Given all the controversy around inequality, this is a must read book.

About three-quarters of it is what I call “proving the obvious”–that inequality is, in fact, bad in every way imaginable.

Inequality correlates to almost every bad social metric you can imagine. Health, lifespan, performance, violence, happiness, and so on. The more unequal a society, holding other stuff even, the worse the society is to live in.

It really is that simple, and The Spirit Level goes to ludicrous lengths to provide the evidence, because in our society the ludicrously obvious is disputed by people with a lot of money.

But The Spirit Level also has some non-intuitive information to share, of which the most interesting to me was that high inequality is bad for the people at the top. People in, say, the top one percent in a more equal society are better off than those in the top one percent in a more unequal society–even though those in the latter would have more money.

You’d think having more money would mean that you “win,” but, in fact, your life span is shorter, you are more unhealthy, and you are more unhappy than those in the same relative position in a more equal society.
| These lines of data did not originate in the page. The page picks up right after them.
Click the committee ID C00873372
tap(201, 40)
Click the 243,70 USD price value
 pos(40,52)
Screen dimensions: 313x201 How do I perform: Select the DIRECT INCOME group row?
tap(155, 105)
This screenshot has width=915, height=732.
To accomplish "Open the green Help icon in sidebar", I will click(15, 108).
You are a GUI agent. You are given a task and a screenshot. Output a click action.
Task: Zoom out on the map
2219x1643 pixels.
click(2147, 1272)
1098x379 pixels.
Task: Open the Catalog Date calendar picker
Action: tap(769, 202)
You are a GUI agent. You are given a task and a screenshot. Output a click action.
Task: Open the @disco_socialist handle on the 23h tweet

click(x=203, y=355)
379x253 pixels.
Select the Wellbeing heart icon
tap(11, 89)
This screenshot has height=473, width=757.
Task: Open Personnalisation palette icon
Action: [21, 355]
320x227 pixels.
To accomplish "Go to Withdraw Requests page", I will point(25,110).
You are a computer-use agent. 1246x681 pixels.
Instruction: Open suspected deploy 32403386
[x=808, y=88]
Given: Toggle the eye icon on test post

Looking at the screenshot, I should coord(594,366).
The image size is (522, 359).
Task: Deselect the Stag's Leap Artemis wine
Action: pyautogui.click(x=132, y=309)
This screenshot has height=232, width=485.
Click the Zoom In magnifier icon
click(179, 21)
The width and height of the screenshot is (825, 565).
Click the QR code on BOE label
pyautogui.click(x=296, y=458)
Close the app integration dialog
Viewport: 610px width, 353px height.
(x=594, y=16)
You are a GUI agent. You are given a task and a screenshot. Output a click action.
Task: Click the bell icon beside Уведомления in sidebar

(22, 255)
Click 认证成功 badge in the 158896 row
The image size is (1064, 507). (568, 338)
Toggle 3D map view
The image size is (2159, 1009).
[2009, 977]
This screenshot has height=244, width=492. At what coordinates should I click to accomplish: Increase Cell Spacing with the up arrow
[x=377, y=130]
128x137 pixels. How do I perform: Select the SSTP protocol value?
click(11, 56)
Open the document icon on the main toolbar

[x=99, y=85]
Another interesting fact is the performance effect of being unequal: Simply being told they are lesser destroys people’s performance. This is quite robust. You can test them, then tell them they’re unequal, test them again, and see it happen.

The causes of inequality’s other effects are hard to tease out, but the most likely reason is stress: Being unequal is stressful. It’s more stressful for people on the bottom, constantly worried and being ordered around, but it’s stressful even for those on top. The more unequal the society, the more people below you are stressed and angry and the more you have to do to defend your situation.

And, of course, unhappy people just aren’t nice to be around, and if your society systematically makes people less happy, that’s going to feed back into you, because you live in the society.

I really do think everyone should read this book. It’s not that it’s earth-shattering, it’s that it makes you one hundred percent confident that, yes, inequality is just bad, whether or not the people at the bottom have a TV.